The interdisciplinary design team includes former RISD classmates Colin P. Kelly 07 ID, Brit Kleinman 07 ID and Brandon Massey BArch 08, along with British-born designer Chris Glaister. Group Project says they’re “thrilled” to partner with the NYC Department of Sanitation (DSNY), the design nonprofit Van Alen Institute, the Industrial Designers Society of America and the American Institute of Architect—New York (AIANY) to develop a new trash bin design that will “better serve sanitation workers, modernize the streetscape and change the public’s perceptions and behaviors towards waste—with the goal of achieving zero waste by 2030.”

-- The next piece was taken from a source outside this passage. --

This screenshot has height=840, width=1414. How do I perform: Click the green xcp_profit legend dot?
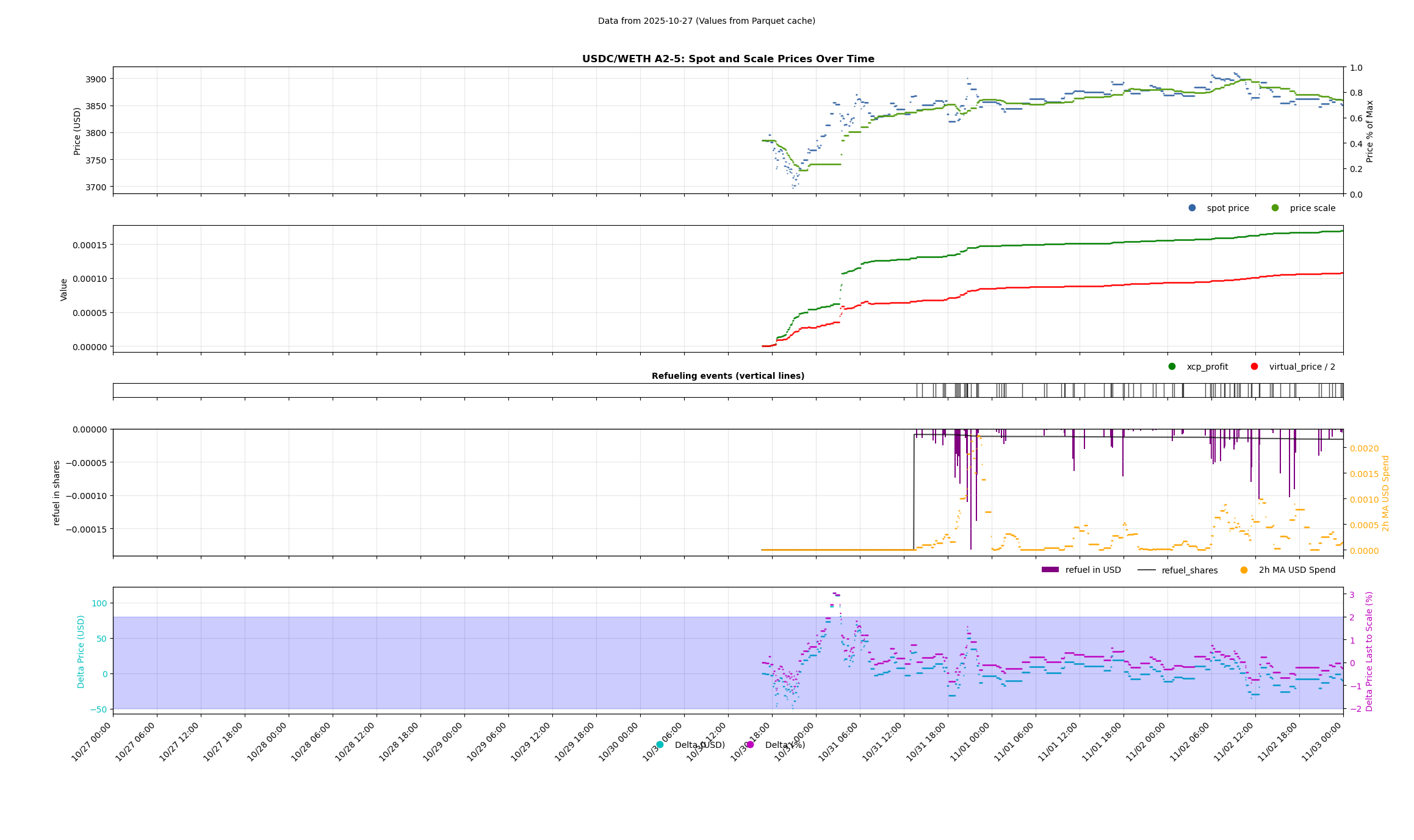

New Yorkers and visitors are invited to weigh in on the prototypes being tested in selected neighborhoods this summer.

The design for the city’s 23,000 green wire trash bins currently in use dates back to the 1930s—long before issues like recycling and ergonomic health for sanitation workers drove policy decisions.

By contrast, AIANY Executive Director Benjamin Prosky says: “We expect the winning design to contribute to the beauty of our city streets and to improve functionality by bringing greater ease to the maintenance work of those we rely on to keep our cities clean.”

“We are... developing a litter basket that will better serve sanitation workers, modernize the streetscape and change the public’s perceptions.”competition finalists group project

Prototypes by Group Project and the other finalist, Smart Design—selected from more than 200 submissions—are currently being tested along 9th Avenue in Manhattan, on Main Street in Queens and on Castle Hill Avenue in the Bronx. Residents and visitors are encouraged to weigh in by visiting the BetterBin website or via social media using the hashtag #BetterBinNYC.

Once the judges make a final decision after this summer’s trial run, the next step for DSNY will be to bid out the production of 20,000+ cost-effective new trash bins tailored to help the city meet its ambitious zero waste goals by 2030.